== Segment start ==

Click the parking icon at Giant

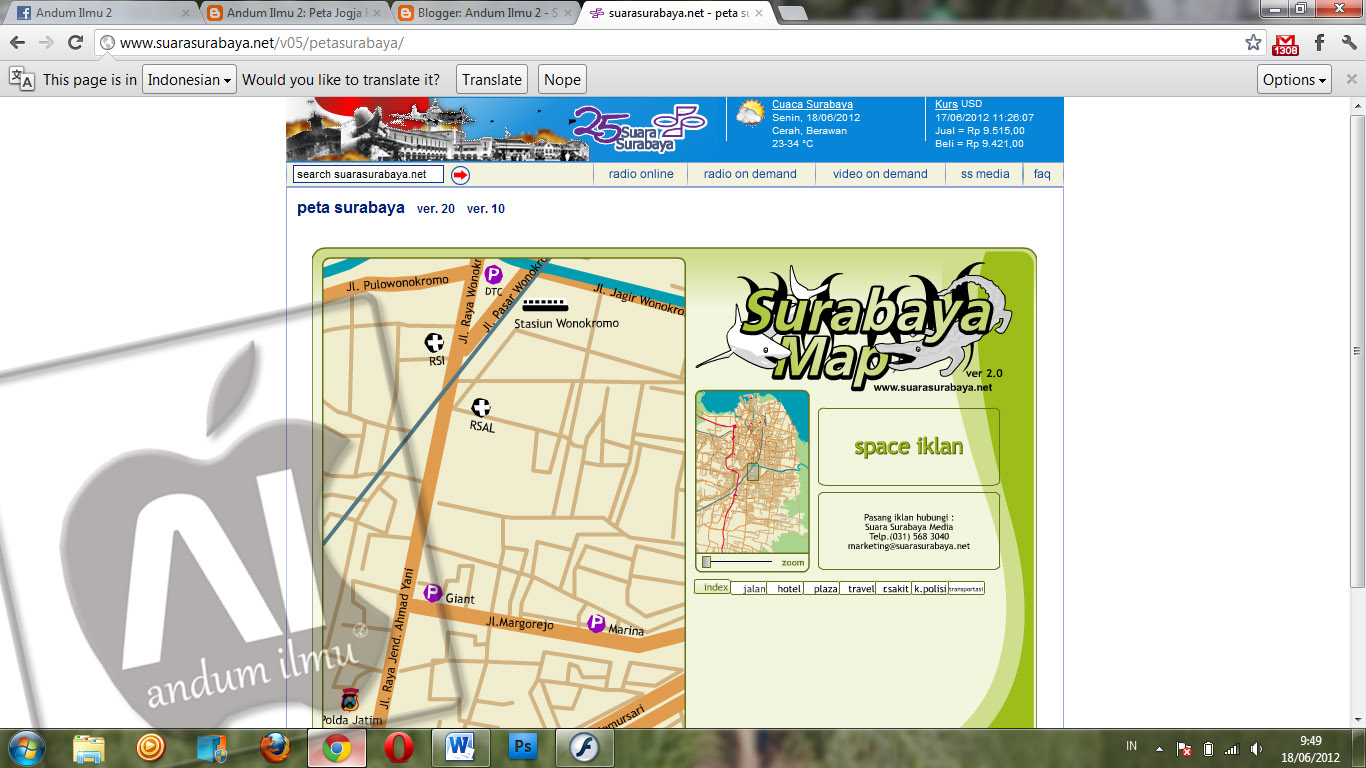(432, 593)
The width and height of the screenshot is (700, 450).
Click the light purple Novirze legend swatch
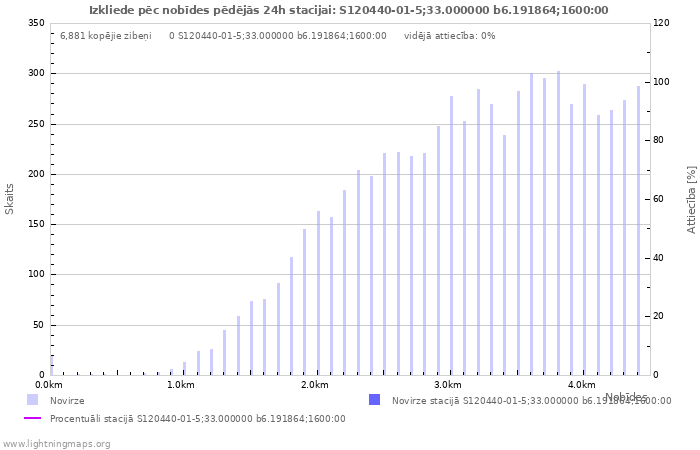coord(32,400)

== Segment end ==
== Segment start ==

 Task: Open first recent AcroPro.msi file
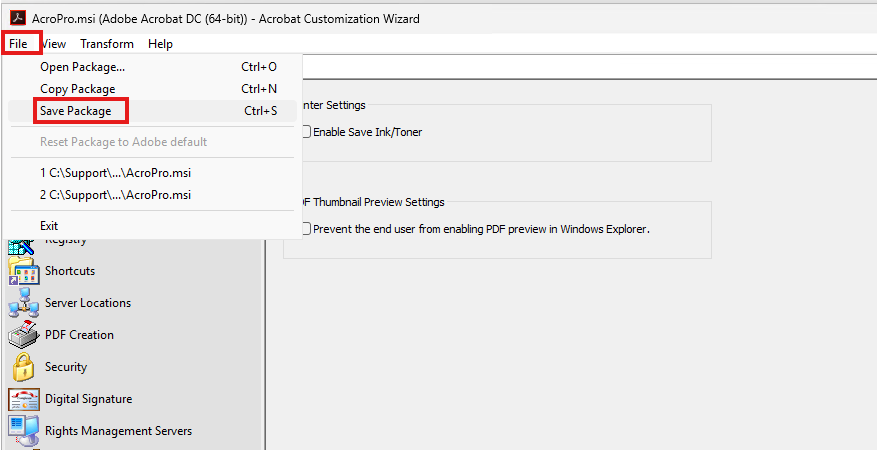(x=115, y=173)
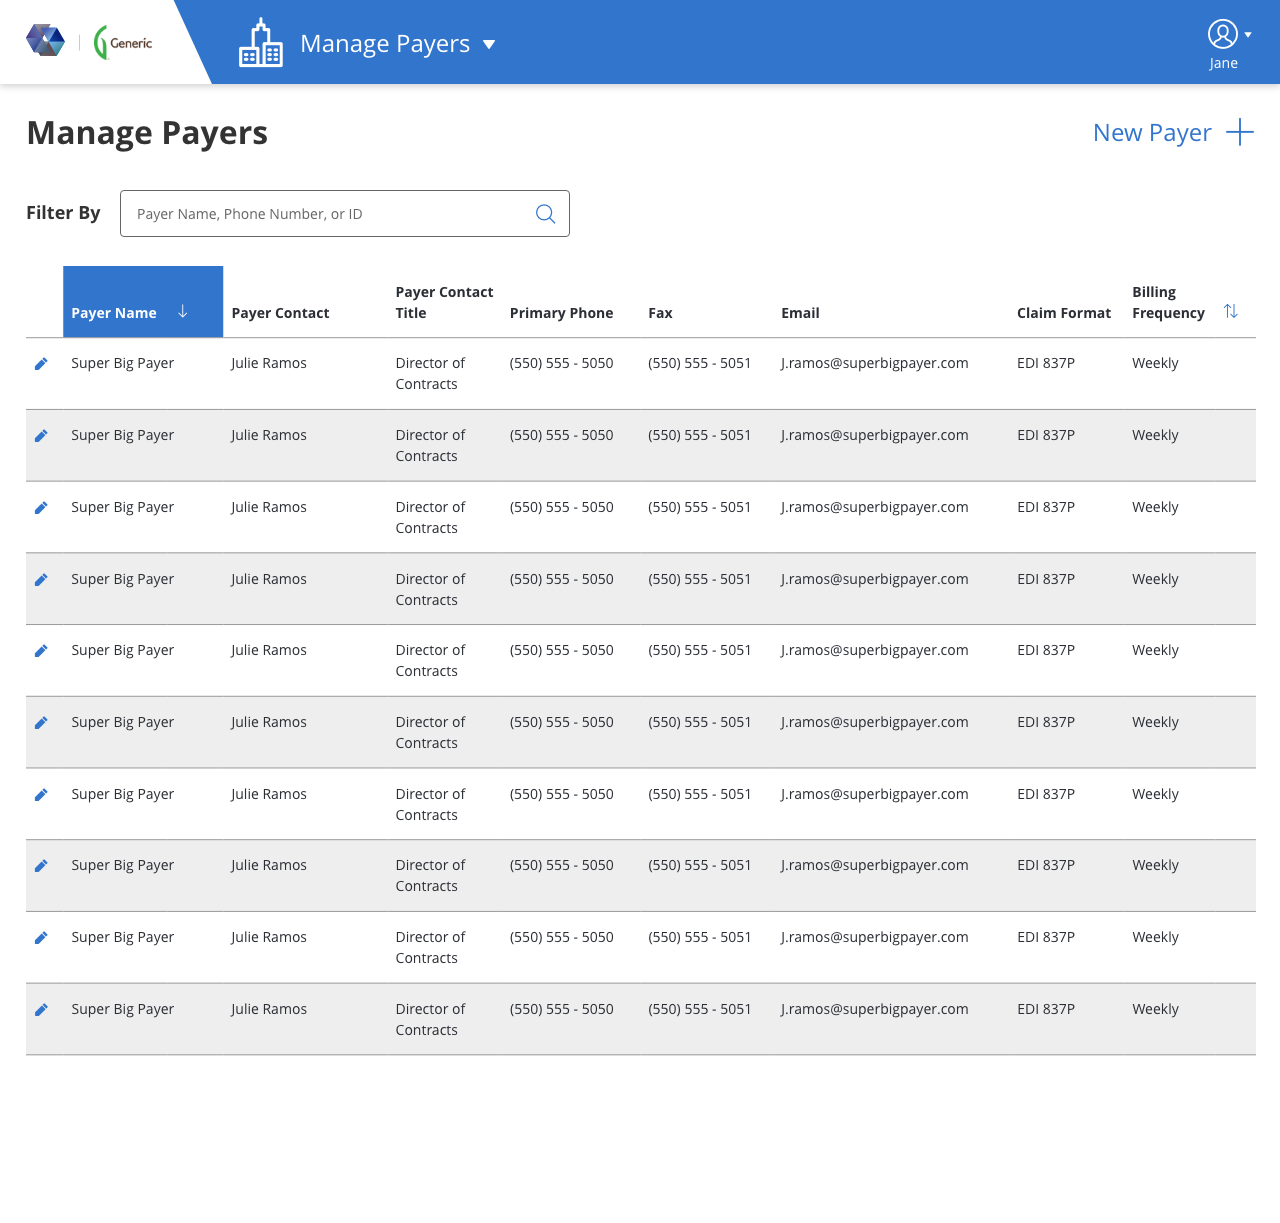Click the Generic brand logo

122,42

== Segment end ==
== Segment start ==

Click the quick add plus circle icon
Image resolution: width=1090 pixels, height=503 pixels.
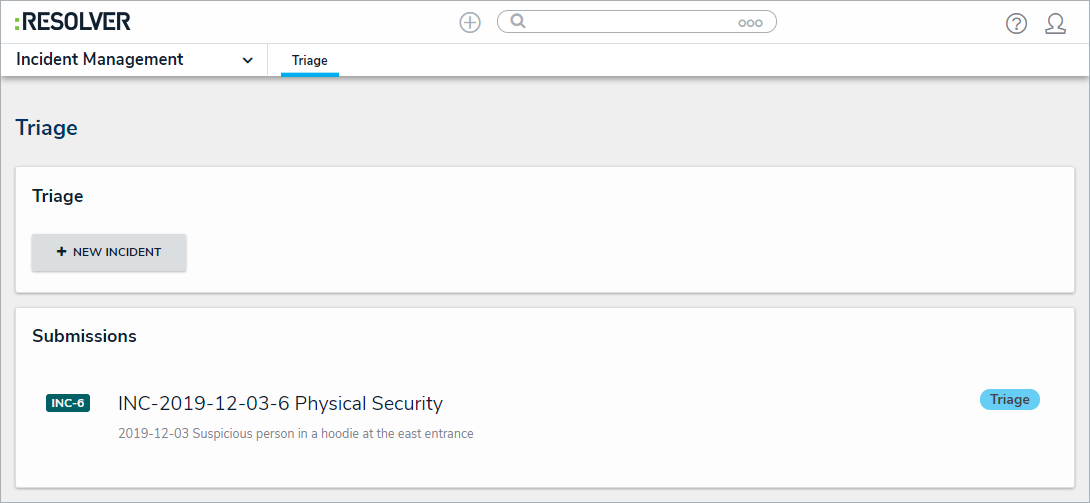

== Segment end ==

**WORK TO COMPLETE:**
Where the word "width" shows up in a line of the entries above, copy that line.

**ANSWER SPACE:**
The width and height of the screenshot is (700, 450).
Image resolution: width=1090 pixels, height=503 pixels.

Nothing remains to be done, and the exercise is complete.